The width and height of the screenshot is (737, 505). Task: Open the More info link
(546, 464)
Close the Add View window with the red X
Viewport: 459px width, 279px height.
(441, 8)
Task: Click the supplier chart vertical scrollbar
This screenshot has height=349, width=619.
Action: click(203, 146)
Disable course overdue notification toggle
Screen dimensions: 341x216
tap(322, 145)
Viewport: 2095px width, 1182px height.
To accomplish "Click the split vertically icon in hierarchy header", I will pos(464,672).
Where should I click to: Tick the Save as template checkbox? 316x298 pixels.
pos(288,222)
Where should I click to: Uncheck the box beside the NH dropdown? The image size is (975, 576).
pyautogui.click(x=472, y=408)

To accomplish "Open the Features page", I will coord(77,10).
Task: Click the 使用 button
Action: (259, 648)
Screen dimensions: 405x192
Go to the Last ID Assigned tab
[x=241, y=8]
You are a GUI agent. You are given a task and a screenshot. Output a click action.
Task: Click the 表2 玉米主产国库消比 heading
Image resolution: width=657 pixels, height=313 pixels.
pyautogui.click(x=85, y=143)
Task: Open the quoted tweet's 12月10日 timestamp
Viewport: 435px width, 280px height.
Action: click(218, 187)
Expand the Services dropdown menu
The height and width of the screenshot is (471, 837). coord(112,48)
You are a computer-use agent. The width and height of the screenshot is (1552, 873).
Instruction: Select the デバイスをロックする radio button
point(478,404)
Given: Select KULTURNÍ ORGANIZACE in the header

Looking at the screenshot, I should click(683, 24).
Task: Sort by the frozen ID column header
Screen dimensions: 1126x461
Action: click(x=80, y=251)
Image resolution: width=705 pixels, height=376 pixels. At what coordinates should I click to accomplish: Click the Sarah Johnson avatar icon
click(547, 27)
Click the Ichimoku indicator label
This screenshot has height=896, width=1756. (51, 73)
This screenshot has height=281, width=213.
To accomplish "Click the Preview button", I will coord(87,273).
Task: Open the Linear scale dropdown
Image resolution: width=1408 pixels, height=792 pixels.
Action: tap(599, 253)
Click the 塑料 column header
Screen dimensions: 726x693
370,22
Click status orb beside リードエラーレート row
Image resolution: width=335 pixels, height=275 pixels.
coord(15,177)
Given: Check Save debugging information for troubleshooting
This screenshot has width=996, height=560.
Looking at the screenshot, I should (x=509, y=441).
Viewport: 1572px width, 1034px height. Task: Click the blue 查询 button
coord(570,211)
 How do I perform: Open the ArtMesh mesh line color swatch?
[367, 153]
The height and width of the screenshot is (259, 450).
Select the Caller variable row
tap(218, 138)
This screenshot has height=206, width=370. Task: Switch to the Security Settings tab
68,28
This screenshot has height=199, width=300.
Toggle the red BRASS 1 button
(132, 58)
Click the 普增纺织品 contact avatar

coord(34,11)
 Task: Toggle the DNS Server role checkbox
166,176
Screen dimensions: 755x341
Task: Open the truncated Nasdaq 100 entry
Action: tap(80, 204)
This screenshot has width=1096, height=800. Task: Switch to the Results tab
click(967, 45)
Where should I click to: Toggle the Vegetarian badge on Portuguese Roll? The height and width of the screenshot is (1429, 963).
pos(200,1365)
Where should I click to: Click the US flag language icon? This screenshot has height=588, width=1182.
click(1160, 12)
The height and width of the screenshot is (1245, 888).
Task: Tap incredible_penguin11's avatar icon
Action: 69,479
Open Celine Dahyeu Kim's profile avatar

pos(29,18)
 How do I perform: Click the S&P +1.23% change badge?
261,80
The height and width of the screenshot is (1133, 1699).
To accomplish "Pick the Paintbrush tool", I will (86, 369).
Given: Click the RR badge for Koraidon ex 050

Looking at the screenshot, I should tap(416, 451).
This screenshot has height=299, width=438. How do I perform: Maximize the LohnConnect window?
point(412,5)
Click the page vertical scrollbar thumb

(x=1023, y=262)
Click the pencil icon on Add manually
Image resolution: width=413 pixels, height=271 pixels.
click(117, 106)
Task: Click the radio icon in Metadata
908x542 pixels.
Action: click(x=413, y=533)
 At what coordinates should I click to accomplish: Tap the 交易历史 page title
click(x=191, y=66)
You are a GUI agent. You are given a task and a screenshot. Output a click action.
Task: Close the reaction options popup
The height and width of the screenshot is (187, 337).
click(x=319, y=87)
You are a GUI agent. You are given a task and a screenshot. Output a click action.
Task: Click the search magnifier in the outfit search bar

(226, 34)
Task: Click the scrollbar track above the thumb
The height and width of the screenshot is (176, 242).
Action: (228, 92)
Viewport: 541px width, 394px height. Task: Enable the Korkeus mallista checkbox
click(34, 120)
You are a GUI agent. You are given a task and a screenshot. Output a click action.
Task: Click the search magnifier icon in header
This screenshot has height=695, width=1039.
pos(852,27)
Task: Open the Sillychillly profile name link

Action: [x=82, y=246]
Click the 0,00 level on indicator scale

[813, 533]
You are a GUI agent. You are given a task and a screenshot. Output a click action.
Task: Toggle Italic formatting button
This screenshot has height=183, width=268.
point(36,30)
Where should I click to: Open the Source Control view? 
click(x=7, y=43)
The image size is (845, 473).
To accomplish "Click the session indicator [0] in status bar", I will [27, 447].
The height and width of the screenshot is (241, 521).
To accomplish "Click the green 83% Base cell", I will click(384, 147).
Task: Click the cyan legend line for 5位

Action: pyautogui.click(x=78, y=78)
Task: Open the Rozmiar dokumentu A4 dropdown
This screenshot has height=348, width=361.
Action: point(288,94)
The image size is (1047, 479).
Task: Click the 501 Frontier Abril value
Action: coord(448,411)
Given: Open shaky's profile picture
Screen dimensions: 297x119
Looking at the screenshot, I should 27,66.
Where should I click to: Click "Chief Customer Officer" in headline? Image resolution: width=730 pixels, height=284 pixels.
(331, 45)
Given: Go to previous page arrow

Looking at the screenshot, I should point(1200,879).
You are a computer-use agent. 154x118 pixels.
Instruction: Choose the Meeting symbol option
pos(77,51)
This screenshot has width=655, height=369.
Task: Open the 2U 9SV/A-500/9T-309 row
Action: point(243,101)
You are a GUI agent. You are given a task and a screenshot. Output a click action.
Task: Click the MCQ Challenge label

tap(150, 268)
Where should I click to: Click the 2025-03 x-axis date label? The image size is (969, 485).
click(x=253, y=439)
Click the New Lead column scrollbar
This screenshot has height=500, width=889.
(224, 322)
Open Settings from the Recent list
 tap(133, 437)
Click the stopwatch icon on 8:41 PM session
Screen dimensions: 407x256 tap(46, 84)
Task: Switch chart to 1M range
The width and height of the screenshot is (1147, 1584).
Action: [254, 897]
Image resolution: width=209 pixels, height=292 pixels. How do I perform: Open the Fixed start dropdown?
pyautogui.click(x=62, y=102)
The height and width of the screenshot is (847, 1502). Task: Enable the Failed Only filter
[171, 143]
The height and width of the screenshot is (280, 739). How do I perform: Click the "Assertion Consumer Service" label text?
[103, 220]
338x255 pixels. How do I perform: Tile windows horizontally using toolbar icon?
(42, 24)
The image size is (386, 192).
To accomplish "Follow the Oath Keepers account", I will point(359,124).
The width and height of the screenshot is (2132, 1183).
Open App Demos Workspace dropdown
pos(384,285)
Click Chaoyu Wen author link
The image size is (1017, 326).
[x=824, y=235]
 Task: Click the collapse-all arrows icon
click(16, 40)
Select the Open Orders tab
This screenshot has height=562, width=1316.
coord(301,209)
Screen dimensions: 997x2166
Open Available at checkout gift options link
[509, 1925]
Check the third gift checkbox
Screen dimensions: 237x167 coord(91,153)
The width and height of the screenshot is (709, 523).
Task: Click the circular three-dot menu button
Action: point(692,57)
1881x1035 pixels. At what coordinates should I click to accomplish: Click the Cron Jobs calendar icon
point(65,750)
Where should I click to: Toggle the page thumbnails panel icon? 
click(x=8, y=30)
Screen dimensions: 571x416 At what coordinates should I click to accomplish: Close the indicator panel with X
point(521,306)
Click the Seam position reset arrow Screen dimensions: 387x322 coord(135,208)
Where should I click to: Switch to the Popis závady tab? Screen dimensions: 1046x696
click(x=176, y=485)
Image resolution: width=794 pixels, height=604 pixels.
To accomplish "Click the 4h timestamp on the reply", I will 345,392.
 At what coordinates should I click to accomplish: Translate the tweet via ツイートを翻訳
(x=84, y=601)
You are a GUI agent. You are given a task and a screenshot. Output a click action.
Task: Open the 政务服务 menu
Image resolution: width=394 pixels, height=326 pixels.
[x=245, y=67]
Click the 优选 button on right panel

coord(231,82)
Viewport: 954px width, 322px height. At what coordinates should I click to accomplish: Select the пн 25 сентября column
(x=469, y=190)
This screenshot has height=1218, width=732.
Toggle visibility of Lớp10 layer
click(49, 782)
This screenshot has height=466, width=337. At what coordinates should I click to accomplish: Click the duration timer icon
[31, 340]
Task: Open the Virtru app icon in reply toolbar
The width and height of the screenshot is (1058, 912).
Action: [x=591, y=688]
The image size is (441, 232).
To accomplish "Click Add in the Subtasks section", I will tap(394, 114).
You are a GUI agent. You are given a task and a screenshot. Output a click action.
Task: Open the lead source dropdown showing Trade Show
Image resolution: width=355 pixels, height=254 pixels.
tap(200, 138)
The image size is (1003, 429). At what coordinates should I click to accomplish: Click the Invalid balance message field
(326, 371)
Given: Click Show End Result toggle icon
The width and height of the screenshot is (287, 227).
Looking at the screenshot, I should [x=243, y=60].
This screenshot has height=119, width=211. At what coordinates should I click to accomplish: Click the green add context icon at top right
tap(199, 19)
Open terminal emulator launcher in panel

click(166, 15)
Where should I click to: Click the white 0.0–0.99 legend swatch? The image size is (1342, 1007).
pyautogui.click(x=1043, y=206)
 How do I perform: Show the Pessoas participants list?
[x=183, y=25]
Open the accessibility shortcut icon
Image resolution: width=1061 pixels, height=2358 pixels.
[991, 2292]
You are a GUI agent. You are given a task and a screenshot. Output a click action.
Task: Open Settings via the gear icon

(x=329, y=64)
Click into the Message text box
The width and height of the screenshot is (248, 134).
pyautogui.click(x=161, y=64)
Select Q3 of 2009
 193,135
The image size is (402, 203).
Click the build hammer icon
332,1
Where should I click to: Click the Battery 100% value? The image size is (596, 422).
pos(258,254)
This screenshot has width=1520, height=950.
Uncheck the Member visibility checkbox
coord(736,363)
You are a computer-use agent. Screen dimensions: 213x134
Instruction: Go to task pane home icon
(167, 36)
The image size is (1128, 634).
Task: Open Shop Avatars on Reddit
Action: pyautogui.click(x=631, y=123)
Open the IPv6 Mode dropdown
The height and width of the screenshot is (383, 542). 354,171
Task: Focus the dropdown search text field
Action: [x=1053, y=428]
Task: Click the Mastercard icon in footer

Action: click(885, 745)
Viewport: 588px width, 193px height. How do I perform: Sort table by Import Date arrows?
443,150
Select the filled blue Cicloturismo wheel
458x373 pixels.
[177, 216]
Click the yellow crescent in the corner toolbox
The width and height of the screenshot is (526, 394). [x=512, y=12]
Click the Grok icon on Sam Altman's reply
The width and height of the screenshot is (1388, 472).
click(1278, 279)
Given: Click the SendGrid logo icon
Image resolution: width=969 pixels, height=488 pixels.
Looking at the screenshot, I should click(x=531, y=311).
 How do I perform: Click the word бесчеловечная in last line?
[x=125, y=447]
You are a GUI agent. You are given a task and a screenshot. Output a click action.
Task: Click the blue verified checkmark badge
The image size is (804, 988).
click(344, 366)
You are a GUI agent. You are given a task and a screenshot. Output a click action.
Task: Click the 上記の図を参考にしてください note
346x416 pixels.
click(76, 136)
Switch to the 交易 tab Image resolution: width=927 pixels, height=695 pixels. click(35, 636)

************

◆ Stated problem
Rewrite the stretch of the listing from its start through the line containing "pyautogui.click(x=472, y=408)", renaming "Viewport" to "Canvas" and leaving everything else as it is.

◆ Answer for the task
The width and height of the screenshot is (737, 505). Task: Open the More info link
(546, 464)
Close the Add View window with the red X
Canvas: 459px width, 279px height.
(441, 8)
Task: Click the supplier chart vertical scrollbar
This screenshot has height=349, width=619.
Action: click(203, 146)
Disable course overdue notification toggle
Screen dimensions: 341x216
tap(322, 145)
Canvas: 2095px width, 1182px height.
To accomplish "Click the split vertically icon in hierarchy header", I will pos(464,672).
Where should I click to: Tick the Save as template checkbox? 316x298 pixels.
pos(288,222)
Where should I click to: Uncheck the box beside the NH dropdown? The image size is (975, 576).
pyautogui.click(x=472, y=408)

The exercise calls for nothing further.